Cost-of-Pass: An Economic Framework for Evaluating Language Models
Abstract
The widespread adoption of AI systems in the economy hinges on their ability to generate economic value that outweighs their inference costs. Evaluating this tradeoff requires metrics that account for both performance and costs. Building on production theory, we develop an economically grounded framework for evaluating language models by combining accuracy and inference cost. We formalize cost-of-pass, the expected monetary cost of generating a correct solution. We then define the frontier cost-of-pass as the minimum cost-of-pass achievable across available models or the human-expert, using the approximate cost of hiring an expert. Our analysis reveals distinct economic insights. First, lightweight models are most cost-effective for basic quantitative tasks, large models for knowledge-intensive ones, and reasoning models for complex quantitative problems, despite higher per-token costs. Second, tracking this frontier cost-of-pass over the past year reveals significant progress, particularly for complex quantitative tasks where the cost has roughly halved every few months.
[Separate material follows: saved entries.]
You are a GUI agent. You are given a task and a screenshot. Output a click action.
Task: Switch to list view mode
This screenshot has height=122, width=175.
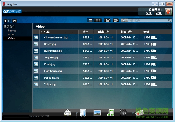click(91, 20)
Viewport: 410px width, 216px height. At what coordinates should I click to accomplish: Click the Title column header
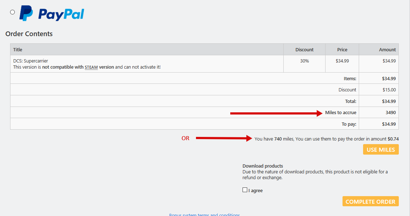(x=18, y=49)
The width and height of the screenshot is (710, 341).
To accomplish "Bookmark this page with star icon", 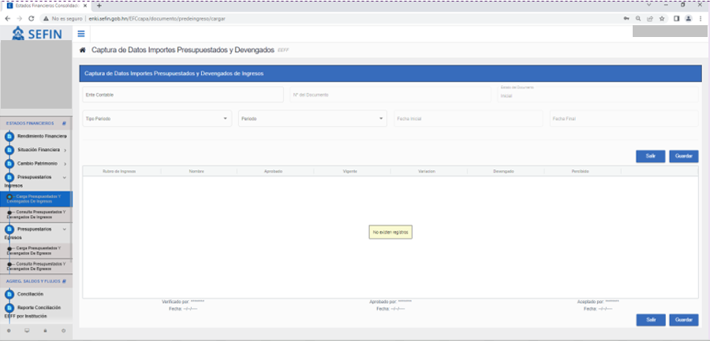I will [x=661, y=18].
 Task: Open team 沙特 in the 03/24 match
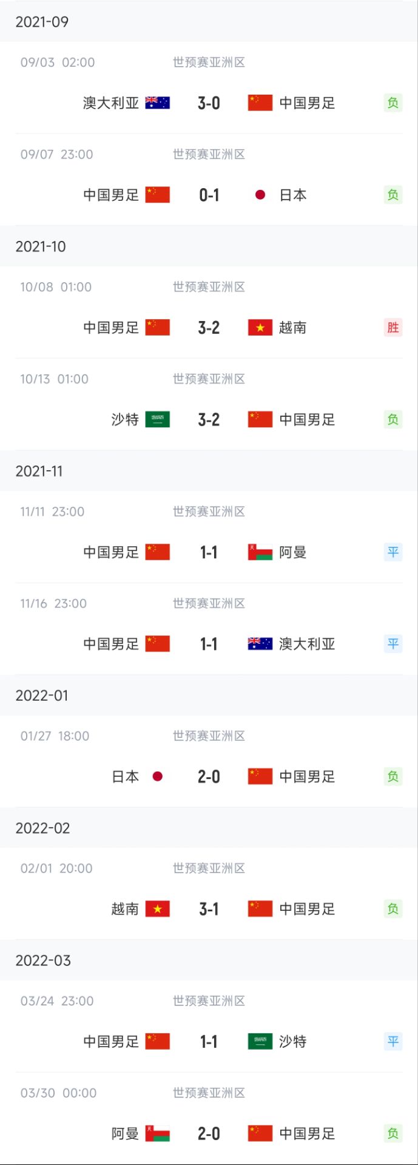point(292,1042)

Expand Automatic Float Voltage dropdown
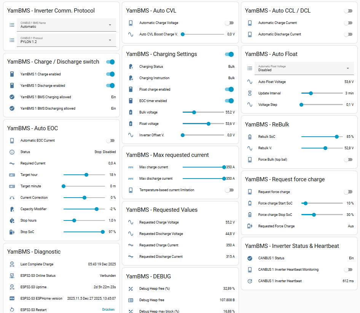point(304,69)
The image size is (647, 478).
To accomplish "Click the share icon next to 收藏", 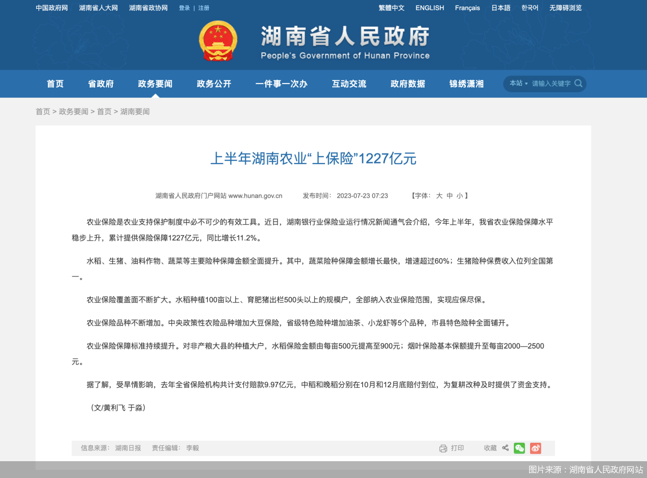I will (x=505, y=448).
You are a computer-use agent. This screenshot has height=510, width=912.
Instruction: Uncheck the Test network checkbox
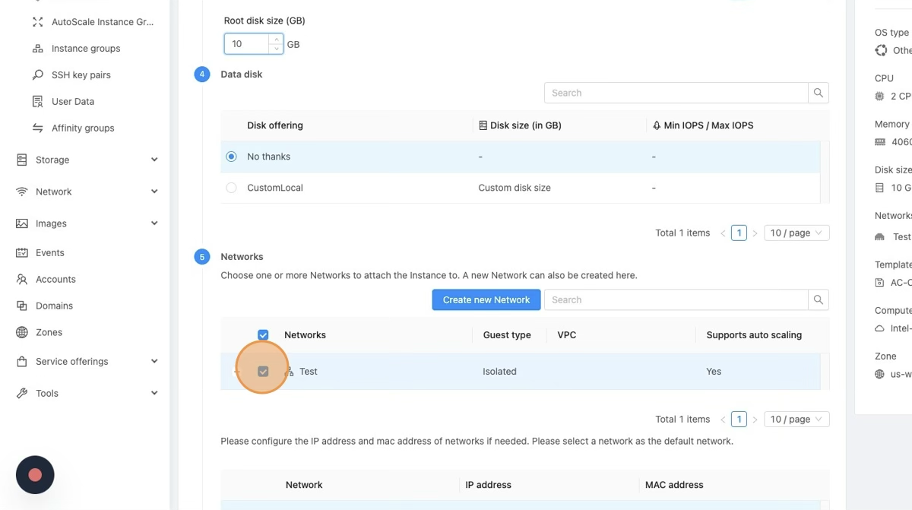(x=263, y=372)
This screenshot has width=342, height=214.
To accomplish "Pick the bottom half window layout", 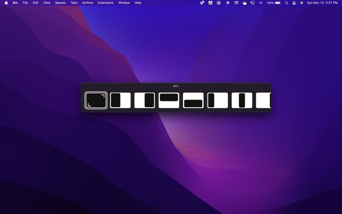I will click(193, 100).
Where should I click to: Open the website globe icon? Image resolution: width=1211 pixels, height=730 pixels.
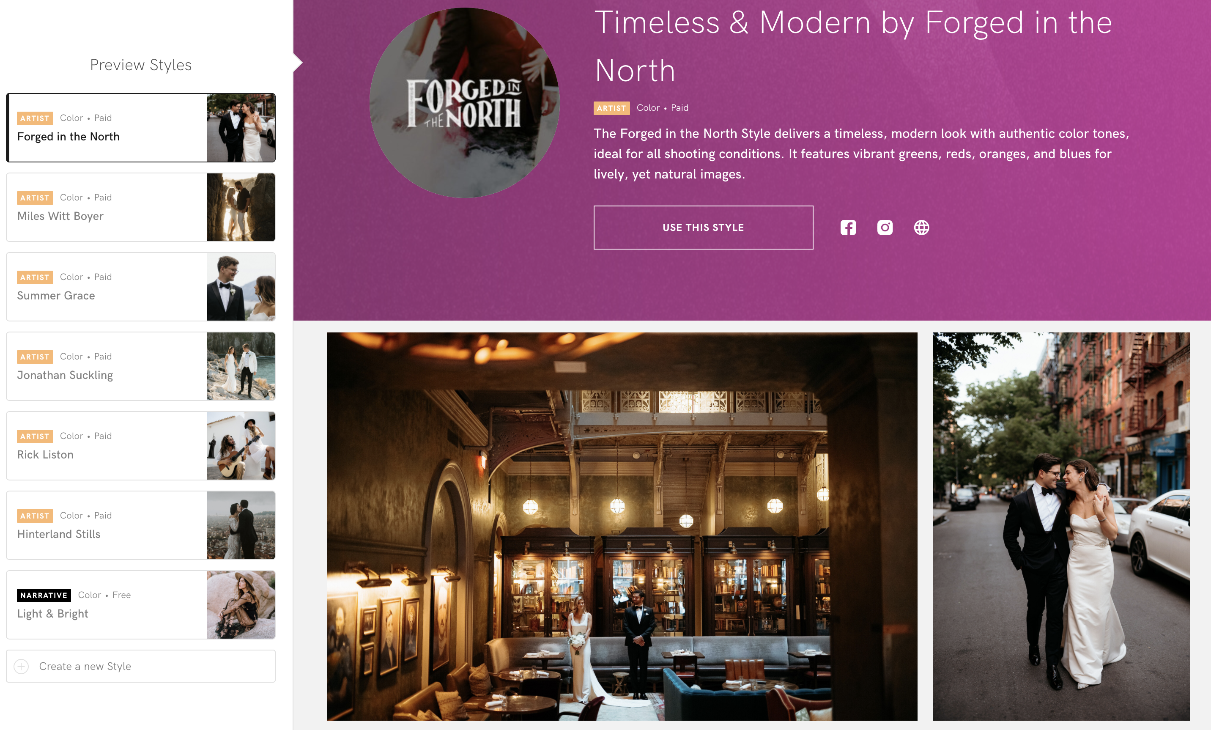pos(922,228)
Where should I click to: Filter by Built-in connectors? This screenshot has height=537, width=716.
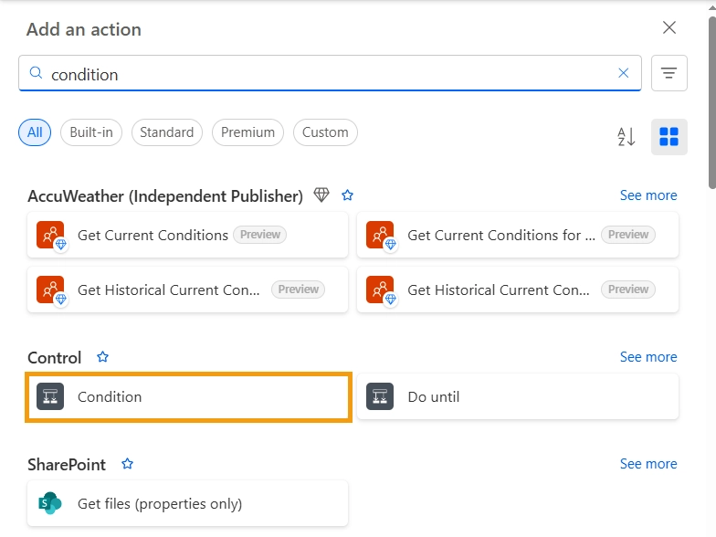[91, 132]
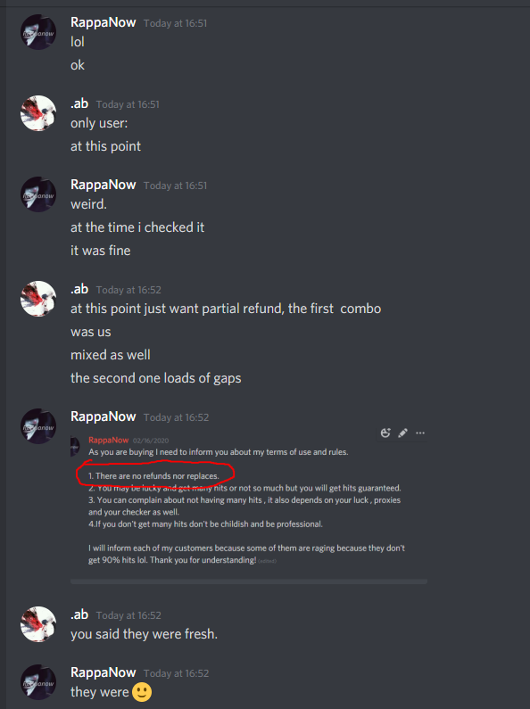Select the .ab username above 'you said they were fresh.'
The height and width of the screenshot is (709, 530).
point(79,614)
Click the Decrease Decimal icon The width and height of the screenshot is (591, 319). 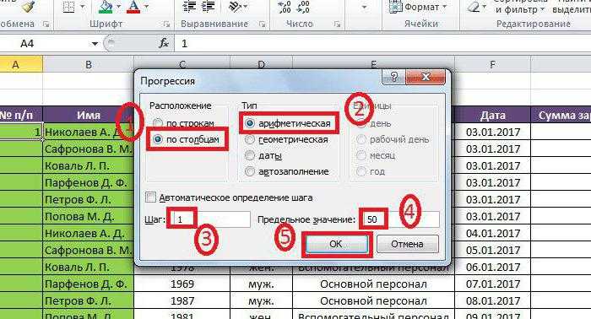pos(303,7)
Third, to trace key innovations driving this progress, we examine counterfactual frontiers—estimates of cost-efficiency without specific model classes. We find that innovations in lightweight, large, and reasoning models have been essential for pushing the frontier in basic quantitative, knowledge-intensive, and complex quantitative tasks, respectively. Finally, we assess the cost-reductions from common inference-time techniques (majority voting and self-refinement), and a budget-aware technique (TALE-EP). We find that performance-oriented methods with marginal performance gains rarely justify the costs, while TALE-EP shows some promise. Overall, our findings underscore that complementary model-level innovations are the primary drivers of cost-efficiency, and our economic framework provides a principled tool for measuring this progress and guiding deployment.